I've never participated in an Easter egg hunt, happily snatching colorful treasure hidden in the crook of a tree or a patch of pachysandra. Hide and seek, search and find, was not part of our family's holiday tradition.
On Saturday afternoon we many siblings gathered in the kitchen to color hard-boiled eggs under Mother's watchful eye. That night we laid the dried, dyed dozens on fake grass lining two wicker baskets the size of church offering plates. On Sunday morning Dad set out our Easter candy -- a chocolate rabbit alongside a large cream-filled egg -- in plain sight, on the veneered buffet. In the early afternoon, Mom opened the oven door to reveal the ham, now cooked, that we'd seen her entomb there before we went to church.
In our milieu, any holiday search or surprise had taken place long ago and far away: the story told in the Gospel of Luke, of angels at the grave asking mourners, "Why do you seek the living among the dead?"
As spring emerged and blossomed, my dad took great joy in finding treasures hidden in fields and hedges. Nature's edible gifts, a seasonal bounty: dandelions, leeks, rhubarb stalks, sassafras and horseradish roots, blackberries, cider apples, even swarms of honeybees (not that we ate the bees).

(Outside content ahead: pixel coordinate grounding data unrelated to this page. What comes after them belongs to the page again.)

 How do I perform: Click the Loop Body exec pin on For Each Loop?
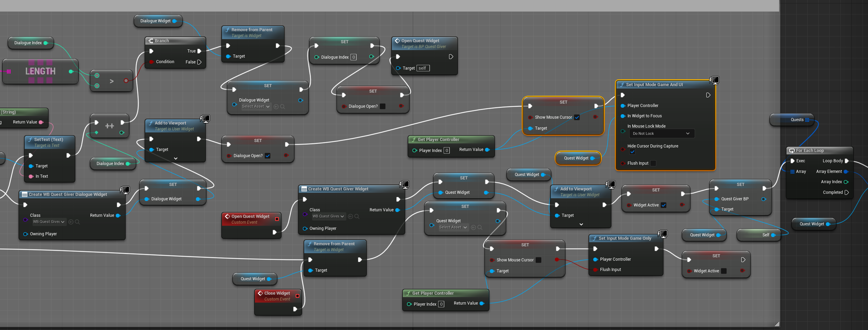(847, 161)
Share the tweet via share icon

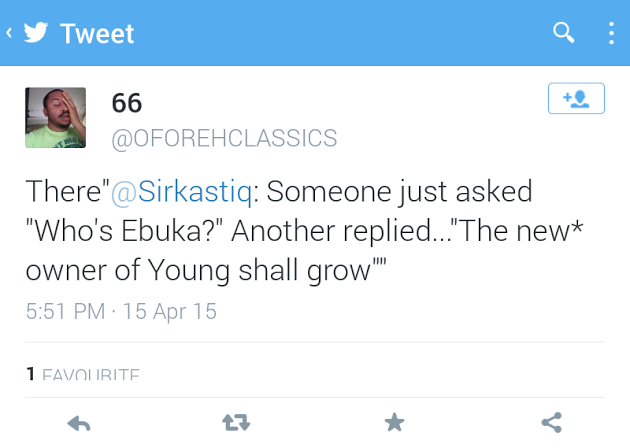tap(551, 424)
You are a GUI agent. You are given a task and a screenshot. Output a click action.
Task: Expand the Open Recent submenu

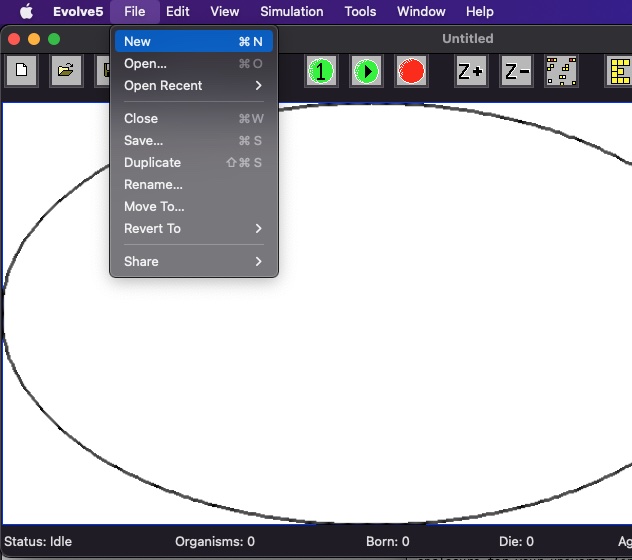[193, 85]
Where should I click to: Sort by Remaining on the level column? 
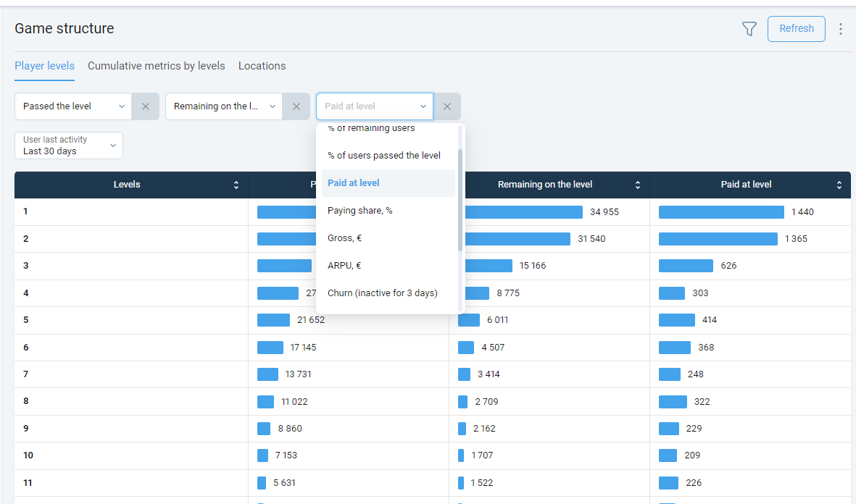637,185
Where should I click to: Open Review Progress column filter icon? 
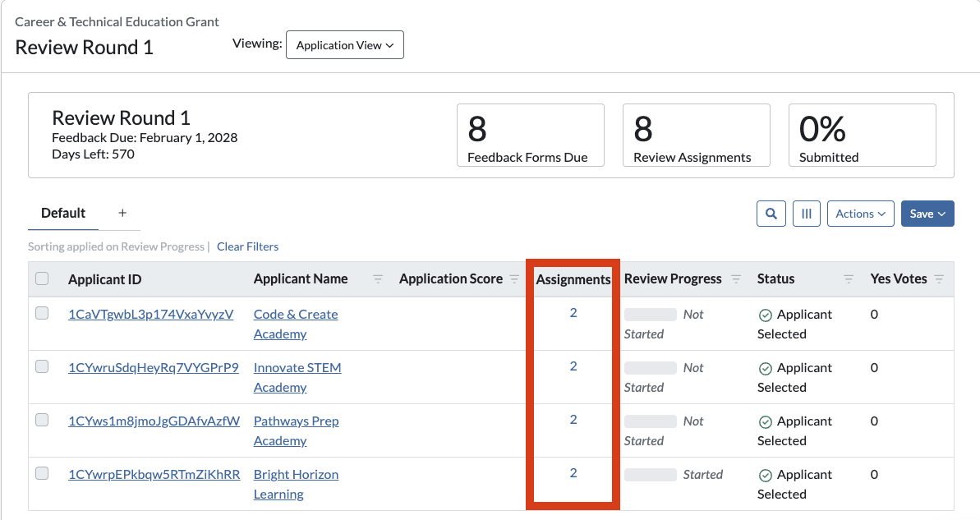[736, 278]
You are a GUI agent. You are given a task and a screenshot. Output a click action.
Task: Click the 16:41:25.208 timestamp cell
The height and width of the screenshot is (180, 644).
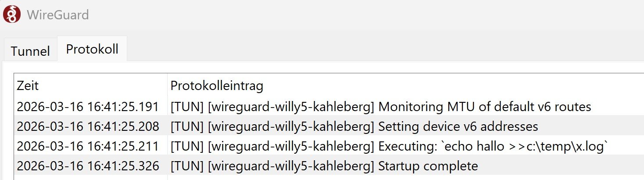[88, 127]
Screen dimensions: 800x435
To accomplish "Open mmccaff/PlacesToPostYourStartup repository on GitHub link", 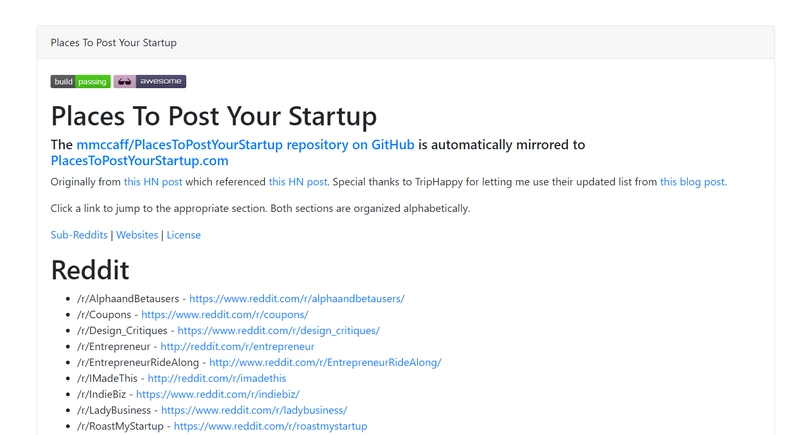I will coord(245,145).
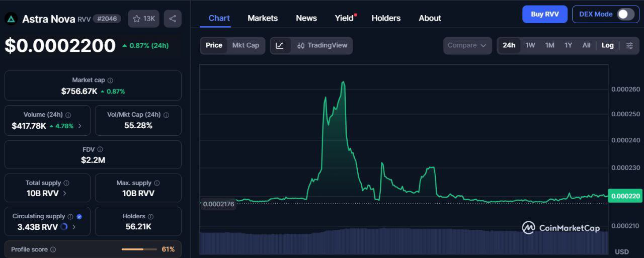644x258 pixels.
Task: Toggle DEX Mode switch
Action: (625, 14)
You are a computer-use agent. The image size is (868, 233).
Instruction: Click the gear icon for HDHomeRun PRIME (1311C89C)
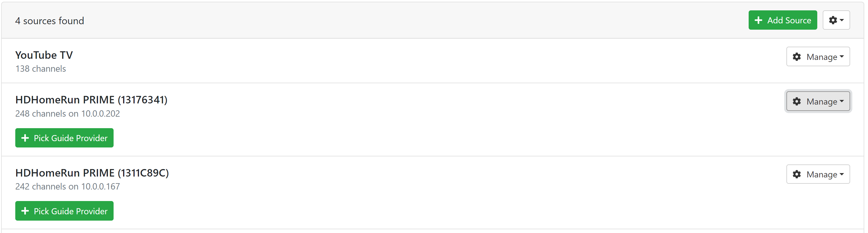(797, 174)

Like father, like daughter, at least in my salad days. Twenty years ago, when the elderberries bloomed on the bank at the I-66 overpass on Route 7 in Falls Church, I eyed the bushes until the fruit ripened. I stopped and picked enough for a pie. But that was then, before traffic became so congested, before I narrowed my vision and focused my eyes on the road.

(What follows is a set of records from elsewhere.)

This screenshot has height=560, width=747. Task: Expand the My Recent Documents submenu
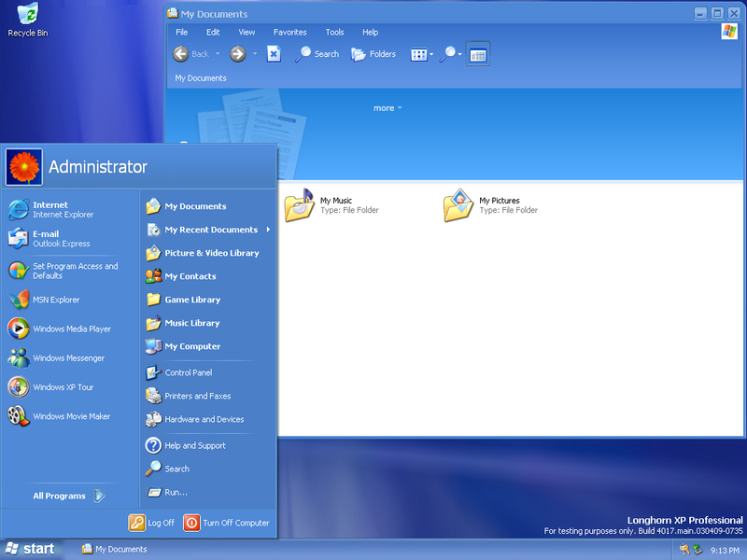[x=209, y=230]
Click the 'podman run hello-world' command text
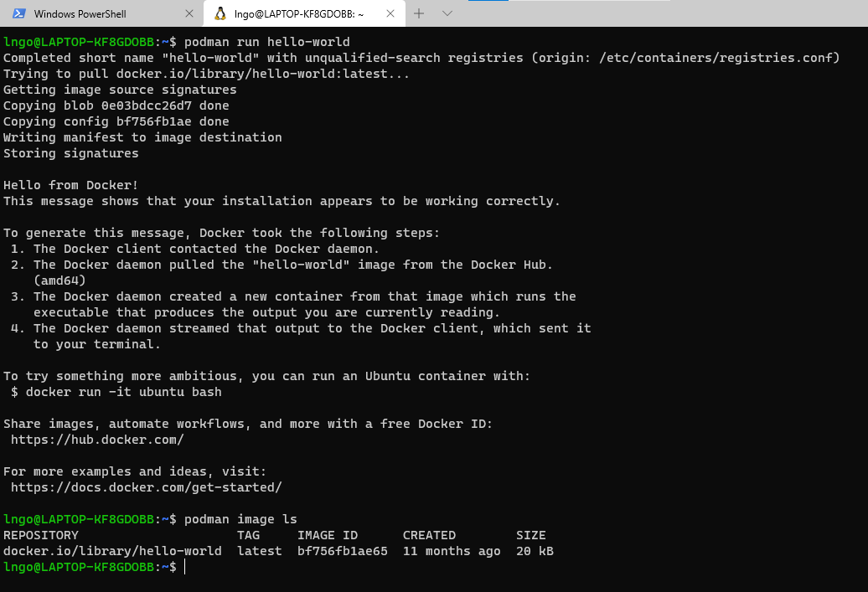 point(266,42)
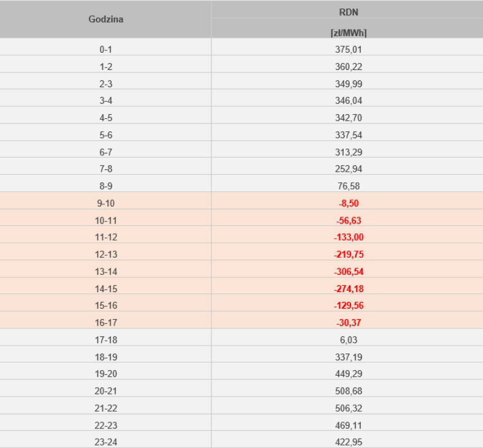This screenshot has width=483, height=448.
Task: Click negative price -30,37
Action: (348, 323)
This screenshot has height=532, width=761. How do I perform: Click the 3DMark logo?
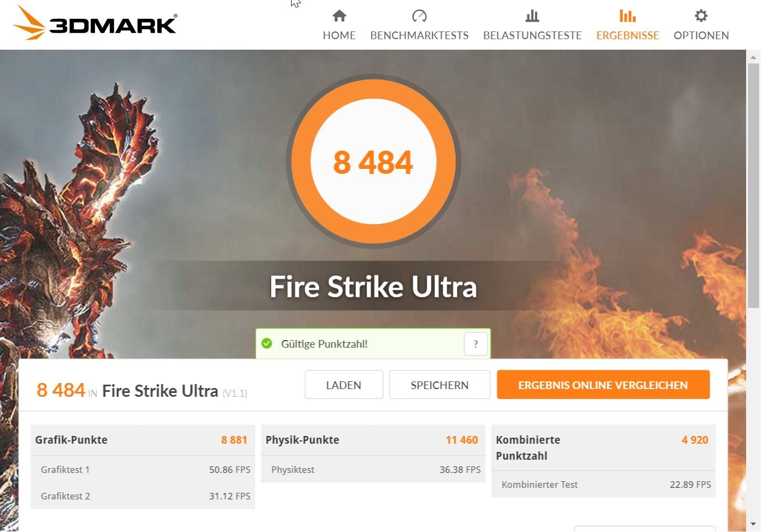pos(94,23)
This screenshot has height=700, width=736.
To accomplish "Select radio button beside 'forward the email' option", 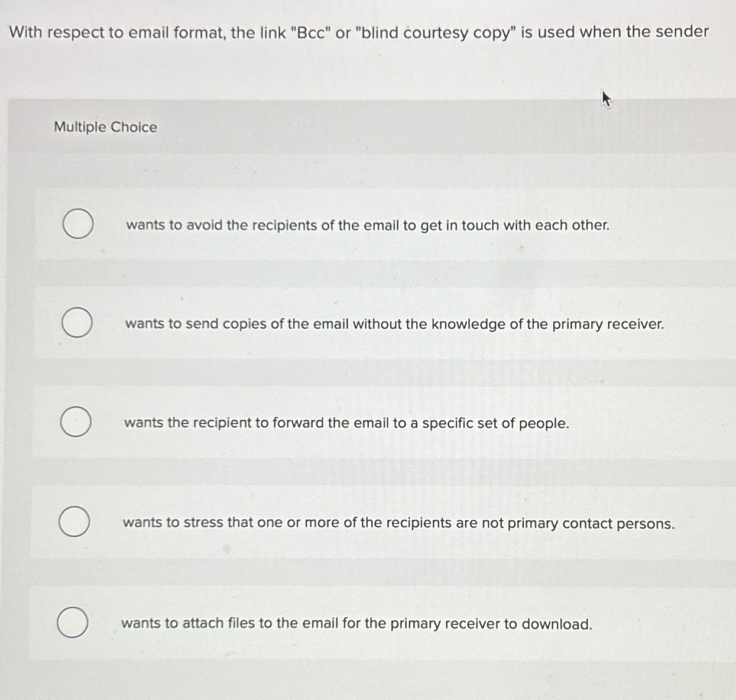I will click(x=76, y=422).
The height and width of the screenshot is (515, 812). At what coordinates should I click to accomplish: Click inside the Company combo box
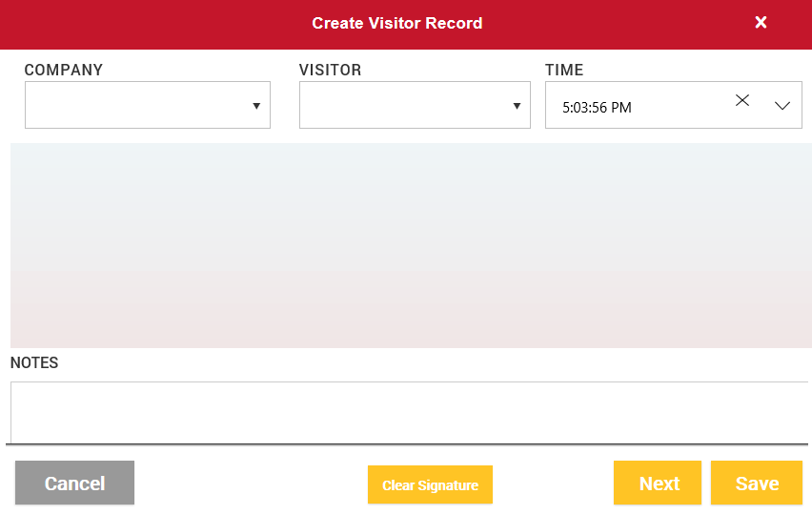[133, 105]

On what was Dad's last Easter weekend among the living, I went "back home" to western New York to visit him. Times had changed there, too, most dramatically after Mom's death the previous summer. Maybe halfheartedly, I tried to make a little holiday. On Saturday I boiled a few eggs, though I didn't look for coloring or baskets. No one mentioned candy. On Sunday afternoon, I served up roast chicken.

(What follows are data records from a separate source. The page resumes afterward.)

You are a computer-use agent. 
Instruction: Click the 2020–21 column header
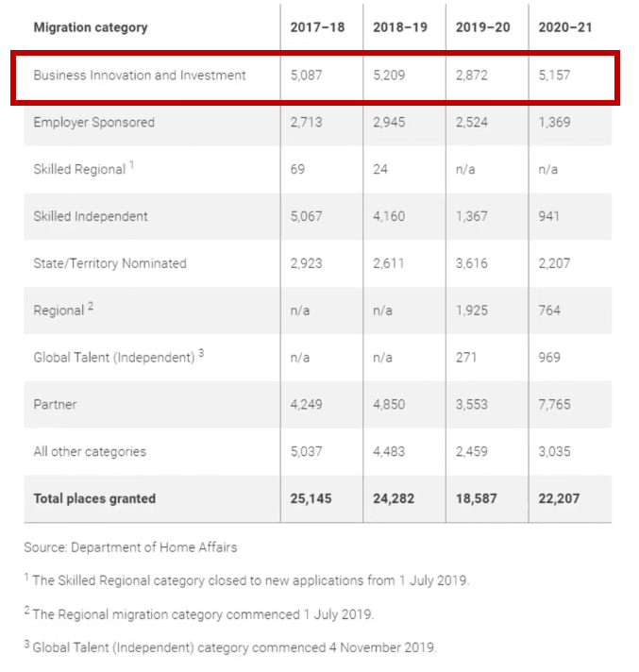pos(565,27)
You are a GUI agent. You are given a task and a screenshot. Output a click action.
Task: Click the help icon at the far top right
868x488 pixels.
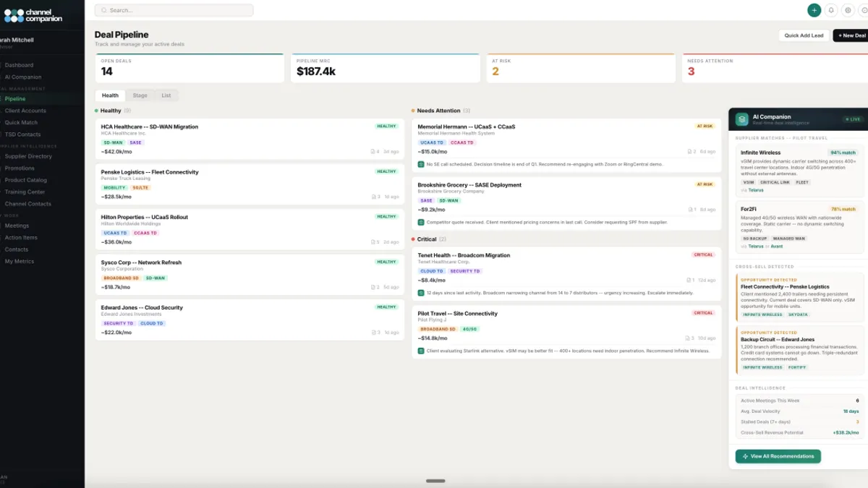point(865,10)
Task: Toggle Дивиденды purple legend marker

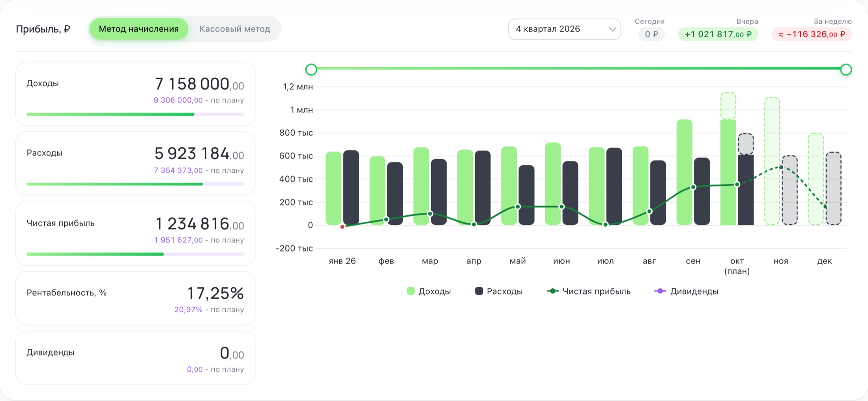Action: (x=660, y=291)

After dinner, my sister drove in, joining us for dessert and conversation, which twisted and turned until it got stuck on some point of information, which sent her looking for answers in Dad's front-room library. There she embarked on a solitary hunt, so I don't know how many volumes she opened before she rushed back to the dining room. "Dad! Look what I found!" She held open a fat, old book, revealing a Franklin-face $100 bill slipped between two pages, nudged deep into the spine.
Dad smiled. Treasure hidden in a book. For a second he stared at the ready money, as if conjuring a vague memory. "Oh, yes," he said. "I put that there," to be retrieved in some hour of need. "Here, give it to me." With that he plucked the flat-pressed bill and tucked it into his wallet, where it remained for all of two hours. At a vesper service, I watched as he dropped it into the offering plate, passing it on to the larger community.
Like father, like daughter. It's time for a wider purview. I stare at my little basket of found change. On Easter, I'll take the small coins, multiply their value by 100 for good measure, and give the cache away, for some communal good.